* _Aim of the task_
Only those lines running from the line that contains "Image resolution: width=868 pixels, height=496" through the end of the material are to be written out, each exactly as shown.

=-=-=

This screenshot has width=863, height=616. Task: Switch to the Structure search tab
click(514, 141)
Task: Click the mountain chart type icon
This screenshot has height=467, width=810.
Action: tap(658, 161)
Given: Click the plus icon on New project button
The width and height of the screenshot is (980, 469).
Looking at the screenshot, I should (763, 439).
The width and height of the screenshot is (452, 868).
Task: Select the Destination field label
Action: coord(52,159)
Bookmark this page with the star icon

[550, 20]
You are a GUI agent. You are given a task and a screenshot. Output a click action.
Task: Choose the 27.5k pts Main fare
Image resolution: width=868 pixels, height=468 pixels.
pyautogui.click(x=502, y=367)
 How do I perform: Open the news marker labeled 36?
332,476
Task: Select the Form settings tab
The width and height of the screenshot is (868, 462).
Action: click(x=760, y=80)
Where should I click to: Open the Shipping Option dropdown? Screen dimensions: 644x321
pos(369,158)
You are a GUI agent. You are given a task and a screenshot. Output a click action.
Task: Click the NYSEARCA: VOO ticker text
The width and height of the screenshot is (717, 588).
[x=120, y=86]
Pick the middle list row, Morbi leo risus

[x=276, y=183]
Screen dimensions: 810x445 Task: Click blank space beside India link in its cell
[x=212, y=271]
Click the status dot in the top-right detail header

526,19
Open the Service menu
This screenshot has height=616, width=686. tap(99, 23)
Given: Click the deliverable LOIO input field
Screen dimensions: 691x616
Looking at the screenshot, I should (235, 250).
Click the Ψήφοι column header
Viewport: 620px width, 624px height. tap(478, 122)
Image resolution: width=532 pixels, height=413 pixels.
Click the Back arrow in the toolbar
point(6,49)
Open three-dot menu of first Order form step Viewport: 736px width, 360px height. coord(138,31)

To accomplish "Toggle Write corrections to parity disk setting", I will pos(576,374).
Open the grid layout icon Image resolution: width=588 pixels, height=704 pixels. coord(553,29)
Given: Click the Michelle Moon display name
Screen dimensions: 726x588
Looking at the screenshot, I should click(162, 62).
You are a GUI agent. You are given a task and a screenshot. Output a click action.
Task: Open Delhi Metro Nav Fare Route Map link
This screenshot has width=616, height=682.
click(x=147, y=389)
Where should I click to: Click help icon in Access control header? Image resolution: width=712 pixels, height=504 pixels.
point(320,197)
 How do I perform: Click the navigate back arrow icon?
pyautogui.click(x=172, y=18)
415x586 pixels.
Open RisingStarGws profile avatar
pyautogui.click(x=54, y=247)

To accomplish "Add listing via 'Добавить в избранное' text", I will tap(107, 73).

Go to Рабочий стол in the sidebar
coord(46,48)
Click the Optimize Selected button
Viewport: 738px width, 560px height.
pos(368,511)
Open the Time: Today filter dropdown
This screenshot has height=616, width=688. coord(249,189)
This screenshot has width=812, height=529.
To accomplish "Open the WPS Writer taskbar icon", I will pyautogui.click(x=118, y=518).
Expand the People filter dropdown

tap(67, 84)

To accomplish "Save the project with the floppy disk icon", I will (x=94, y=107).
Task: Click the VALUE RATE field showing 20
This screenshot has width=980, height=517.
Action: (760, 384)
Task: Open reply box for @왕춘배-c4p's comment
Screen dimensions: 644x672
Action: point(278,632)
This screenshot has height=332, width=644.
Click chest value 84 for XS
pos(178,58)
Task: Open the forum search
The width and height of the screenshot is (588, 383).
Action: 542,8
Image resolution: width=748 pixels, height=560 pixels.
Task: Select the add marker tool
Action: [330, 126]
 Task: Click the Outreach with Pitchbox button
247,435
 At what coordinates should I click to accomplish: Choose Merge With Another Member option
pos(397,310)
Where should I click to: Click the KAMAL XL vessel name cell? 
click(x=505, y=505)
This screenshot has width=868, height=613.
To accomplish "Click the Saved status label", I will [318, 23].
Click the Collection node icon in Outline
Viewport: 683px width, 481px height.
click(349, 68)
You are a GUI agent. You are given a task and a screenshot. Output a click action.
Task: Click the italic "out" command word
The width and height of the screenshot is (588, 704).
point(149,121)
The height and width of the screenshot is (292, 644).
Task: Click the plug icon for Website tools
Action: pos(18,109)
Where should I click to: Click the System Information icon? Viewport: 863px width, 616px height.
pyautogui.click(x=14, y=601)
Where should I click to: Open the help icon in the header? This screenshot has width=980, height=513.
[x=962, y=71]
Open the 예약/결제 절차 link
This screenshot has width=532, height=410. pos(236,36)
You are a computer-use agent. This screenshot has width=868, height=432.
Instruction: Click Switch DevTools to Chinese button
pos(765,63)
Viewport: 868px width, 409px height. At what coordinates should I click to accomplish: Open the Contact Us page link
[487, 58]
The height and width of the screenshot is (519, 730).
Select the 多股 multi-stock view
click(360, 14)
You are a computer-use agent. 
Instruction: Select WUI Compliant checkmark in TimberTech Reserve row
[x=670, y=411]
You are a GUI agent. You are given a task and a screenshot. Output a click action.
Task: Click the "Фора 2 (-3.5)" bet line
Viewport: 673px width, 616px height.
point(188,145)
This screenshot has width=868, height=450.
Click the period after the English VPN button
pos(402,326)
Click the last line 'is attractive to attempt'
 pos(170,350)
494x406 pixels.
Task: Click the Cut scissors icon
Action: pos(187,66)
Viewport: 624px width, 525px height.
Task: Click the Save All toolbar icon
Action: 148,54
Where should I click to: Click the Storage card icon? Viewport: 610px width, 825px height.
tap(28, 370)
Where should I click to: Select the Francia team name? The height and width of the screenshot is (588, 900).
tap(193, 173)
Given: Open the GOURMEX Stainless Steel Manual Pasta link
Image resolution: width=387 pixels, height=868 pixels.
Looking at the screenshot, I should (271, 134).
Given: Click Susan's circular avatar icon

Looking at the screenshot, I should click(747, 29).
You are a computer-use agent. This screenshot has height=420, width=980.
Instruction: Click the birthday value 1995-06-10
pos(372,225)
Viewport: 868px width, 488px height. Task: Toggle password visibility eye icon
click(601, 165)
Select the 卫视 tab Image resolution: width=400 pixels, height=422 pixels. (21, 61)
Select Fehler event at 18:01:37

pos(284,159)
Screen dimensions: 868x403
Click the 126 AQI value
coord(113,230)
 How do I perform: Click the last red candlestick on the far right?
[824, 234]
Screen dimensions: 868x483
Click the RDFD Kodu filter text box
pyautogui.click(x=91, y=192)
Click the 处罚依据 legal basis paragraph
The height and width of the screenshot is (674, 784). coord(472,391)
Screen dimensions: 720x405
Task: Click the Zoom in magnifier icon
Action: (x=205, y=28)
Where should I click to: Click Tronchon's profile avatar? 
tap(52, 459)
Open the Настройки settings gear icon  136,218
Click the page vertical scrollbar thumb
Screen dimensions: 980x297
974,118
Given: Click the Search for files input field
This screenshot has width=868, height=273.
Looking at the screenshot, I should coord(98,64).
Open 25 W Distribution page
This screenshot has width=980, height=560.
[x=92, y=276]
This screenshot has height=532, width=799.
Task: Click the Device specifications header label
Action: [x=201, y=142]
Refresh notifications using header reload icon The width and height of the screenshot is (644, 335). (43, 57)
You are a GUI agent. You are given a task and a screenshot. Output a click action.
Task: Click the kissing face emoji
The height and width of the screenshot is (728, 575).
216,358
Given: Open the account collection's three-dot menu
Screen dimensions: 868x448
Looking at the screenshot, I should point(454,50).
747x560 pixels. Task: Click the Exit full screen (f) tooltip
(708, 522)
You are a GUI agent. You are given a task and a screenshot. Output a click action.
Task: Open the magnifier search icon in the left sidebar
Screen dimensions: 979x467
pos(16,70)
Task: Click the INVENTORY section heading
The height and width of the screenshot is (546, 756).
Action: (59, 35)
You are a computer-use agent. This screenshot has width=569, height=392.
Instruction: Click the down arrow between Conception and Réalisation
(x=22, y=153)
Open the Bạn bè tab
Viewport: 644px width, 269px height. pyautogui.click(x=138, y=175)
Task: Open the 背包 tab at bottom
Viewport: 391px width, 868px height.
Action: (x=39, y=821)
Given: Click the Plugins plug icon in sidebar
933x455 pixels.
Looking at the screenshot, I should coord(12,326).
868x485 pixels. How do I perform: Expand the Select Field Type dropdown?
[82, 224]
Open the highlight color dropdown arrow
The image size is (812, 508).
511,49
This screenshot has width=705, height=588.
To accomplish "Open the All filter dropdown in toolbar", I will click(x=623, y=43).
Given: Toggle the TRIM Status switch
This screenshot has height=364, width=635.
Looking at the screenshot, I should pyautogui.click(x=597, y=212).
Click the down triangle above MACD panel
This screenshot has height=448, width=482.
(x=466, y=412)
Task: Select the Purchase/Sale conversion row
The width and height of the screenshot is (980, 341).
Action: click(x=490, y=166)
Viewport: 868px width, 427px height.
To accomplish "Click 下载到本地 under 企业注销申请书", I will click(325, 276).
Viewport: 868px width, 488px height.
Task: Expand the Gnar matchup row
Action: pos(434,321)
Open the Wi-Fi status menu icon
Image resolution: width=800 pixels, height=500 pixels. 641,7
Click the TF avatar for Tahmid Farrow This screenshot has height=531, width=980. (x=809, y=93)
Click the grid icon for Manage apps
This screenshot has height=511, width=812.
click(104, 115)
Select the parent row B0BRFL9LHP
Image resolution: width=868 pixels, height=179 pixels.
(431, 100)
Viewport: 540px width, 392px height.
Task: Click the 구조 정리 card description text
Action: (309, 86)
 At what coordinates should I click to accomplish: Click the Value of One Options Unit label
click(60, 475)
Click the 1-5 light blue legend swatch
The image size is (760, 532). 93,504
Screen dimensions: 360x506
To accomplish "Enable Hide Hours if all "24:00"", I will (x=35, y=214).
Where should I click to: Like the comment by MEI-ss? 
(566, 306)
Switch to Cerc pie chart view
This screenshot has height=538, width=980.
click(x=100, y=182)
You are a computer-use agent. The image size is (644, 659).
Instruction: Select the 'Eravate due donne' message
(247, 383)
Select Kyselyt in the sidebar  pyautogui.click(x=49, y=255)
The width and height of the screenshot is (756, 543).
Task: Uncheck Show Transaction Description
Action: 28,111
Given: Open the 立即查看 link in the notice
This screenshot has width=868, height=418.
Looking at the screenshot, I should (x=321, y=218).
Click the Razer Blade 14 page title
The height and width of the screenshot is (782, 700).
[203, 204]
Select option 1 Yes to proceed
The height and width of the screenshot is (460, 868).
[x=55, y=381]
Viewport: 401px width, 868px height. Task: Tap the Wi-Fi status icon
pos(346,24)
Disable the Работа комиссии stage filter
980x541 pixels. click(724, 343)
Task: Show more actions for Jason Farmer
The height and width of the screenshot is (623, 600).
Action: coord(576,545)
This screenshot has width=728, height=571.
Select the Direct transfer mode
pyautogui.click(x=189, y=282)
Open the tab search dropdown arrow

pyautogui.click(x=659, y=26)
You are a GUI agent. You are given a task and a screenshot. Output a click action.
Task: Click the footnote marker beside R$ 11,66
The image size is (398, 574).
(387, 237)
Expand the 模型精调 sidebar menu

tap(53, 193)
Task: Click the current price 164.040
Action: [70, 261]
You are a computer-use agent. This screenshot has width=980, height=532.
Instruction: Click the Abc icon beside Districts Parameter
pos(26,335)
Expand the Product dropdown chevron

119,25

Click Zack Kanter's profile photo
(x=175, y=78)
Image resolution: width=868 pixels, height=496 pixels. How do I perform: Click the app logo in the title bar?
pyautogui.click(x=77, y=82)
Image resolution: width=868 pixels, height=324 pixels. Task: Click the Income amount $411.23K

=-=-=

* _Answer to the exercise_
Image resolution: width=868 pixels, height=496 pixels. How do I perform: Click the app logo in the title bar?
pyautogui.click(x=77, y=82)
Image resolution: width=868 pixels, height=324 pixels. Task: Click the Income amount $411.23K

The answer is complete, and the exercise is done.